After 100 hours of continuous use, the catalyst was removed from the reactor and analyzed by X-ray diffraction scanning. No metallic copper was detected, indicating that the catalyst was stable and useful.

Example 4 The method of Example 1 was repeated using 5.8 g of bismuth nitrate instead of 1.74 g.

The resulting malachite spheroidal aggregate is
It contained 4% by weight of homogeneously dispersed bismuth oxycarbonate.

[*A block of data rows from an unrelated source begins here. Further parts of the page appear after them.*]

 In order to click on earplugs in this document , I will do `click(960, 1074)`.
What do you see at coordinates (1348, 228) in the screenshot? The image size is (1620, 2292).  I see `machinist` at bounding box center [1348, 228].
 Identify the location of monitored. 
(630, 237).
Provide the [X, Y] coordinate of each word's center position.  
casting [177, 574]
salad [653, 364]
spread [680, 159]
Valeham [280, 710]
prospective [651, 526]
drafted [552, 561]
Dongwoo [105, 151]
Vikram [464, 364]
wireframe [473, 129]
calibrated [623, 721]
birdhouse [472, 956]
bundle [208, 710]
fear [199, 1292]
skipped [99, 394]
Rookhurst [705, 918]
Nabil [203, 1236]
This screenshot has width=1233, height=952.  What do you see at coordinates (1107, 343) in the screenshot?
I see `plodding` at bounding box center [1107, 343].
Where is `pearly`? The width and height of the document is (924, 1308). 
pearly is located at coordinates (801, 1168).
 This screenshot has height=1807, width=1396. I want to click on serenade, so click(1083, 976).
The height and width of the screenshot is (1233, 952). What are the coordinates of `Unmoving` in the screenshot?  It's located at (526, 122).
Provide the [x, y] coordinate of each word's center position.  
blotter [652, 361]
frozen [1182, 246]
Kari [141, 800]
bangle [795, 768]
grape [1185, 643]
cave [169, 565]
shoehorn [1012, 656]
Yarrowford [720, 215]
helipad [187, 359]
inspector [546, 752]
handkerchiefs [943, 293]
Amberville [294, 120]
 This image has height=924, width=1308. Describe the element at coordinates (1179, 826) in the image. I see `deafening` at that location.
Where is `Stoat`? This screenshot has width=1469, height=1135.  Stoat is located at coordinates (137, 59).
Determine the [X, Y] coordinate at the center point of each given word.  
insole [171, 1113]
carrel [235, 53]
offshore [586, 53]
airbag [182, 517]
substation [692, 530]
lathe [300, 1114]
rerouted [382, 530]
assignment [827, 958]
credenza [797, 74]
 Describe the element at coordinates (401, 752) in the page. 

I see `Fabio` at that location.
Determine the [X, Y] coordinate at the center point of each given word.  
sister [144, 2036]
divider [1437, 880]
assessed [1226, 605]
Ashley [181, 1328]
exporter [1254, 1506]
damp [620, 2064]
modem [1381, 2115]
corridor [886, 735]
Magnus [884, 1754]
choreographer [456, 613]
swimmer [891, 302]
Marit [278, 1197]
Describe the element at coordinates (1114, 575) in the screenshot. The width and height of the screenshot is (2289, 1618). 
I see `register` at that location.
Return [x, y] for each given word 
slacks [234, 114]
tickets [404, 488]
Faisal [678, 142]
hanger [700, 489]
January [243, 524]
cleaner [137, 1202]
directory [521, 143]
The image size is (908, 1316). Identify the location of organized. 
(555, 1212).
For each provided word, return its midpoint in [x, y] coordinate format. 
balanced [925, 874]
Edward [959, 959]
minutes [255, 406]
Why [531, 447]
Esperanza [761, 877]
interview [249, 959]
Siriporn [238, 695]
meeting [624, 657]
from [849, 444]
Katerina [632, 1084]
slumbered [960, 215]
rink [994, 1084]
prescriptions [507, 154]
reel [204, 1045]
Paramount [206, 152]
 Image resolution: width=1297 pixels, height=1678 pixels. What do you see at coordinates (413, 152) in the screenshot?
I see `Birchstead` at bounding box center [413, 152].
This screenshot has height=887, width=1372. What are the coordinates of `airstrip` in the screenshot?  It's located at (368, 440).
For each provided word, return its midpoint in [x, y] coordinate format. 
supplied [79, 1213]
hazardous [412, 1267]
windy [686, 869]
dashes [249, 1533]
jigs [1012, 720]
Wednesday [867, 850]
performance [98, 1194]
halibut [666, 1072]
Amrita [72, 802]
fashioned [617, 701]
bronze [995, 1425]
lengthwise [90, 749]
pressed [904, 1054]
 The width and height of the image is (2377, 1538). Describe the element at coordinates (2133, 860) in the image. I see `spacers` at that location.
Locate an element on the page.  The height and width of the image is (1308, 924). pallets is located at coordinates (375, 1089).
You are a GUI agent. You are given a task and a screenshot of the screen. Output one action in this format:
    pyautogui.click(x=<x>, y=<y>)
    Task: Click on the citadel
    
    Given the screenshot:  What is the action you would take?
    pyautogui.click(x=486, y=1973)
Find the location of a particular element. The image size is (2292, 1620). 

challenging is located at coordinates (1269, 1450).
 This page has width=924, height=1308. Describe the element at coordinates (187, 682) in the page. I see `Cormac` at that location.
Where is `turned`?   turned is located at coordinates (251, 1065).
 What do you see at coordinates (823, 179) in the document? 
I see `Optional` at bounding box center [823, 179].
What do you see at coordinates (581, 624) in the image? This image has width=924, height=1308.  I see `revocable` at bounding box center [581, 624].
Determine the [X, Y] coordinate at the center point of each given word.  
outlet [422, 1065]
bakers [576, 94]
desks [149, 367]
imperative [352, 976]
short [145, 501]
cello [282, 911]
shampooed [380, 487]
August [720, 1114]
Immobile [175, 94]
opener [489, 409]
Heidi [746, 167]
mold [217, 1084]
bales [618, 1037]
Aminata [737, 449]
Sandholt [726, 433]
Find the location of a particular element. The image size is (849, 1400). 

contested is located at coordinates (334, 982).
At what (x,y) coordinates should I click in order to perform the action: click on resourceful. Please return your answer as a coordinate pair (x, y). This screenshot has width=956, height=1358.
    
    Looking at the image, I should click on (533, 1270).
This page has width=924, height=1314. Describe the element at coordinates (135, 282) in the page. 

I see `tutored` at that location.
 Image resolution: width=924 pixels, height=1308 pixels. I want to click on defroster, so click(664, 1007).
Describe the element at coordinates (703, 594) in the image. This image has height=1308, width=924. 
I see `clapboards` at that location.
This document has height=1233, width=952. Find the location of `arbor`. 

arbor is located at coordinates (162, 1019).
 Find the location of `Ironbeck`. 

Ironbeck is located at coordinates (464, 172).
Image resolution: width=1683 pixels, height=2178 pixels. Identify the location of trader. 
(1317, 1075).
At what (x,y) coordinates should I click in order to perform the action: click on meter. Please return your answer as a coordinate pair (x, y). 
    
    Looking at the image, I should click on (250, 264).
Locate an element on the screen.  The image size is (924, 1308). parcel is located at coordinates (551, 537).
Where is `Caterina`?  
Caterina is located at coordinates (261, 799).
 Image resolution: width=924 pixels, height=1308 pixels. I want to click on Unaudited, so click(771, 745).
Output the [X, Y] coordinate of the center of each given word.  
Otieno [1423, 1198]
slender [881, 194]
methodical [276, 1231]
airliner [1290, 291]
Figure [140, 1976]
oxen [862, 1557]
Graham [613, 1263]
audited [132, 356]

These aggregates can be converted to copper acetylide catalysts as shown in Example 2, which are then converted into 1.4-
It can be used in the method shown in Example 3 to produce butyne diol.

Claims (1)

[Claims] 1. Substantially each of an aqueous solution of a cupric salt, an aqueous solution of a bismuth salt, and an aqueous solution of an alkali metal carbonate or alkali metal bicarbonate is sufficient to maintain the PH value of the mixture between 5.5 and 7.5. an amorphous gel-like hydrated copper carbonate is formed by combining the amounts under stirring at a temperature below about 55°C and then the mixture obtained above is heated to about 55°C without stirring.
1. A method for producing a copper acetylide complex, which comprises subjecting a spheroidal aggregate of basic copper carbonate crystals obtained by maintaining the temperature below °C as a slurry in an aqueous medium to the action of formaldehyde and acetylene. 2. The method of claim 1, wherein the cupric salt is cupric nitrate, the bismuth salt is bismuth nitrate, and the alkali metal carbonate is sodium carbonate.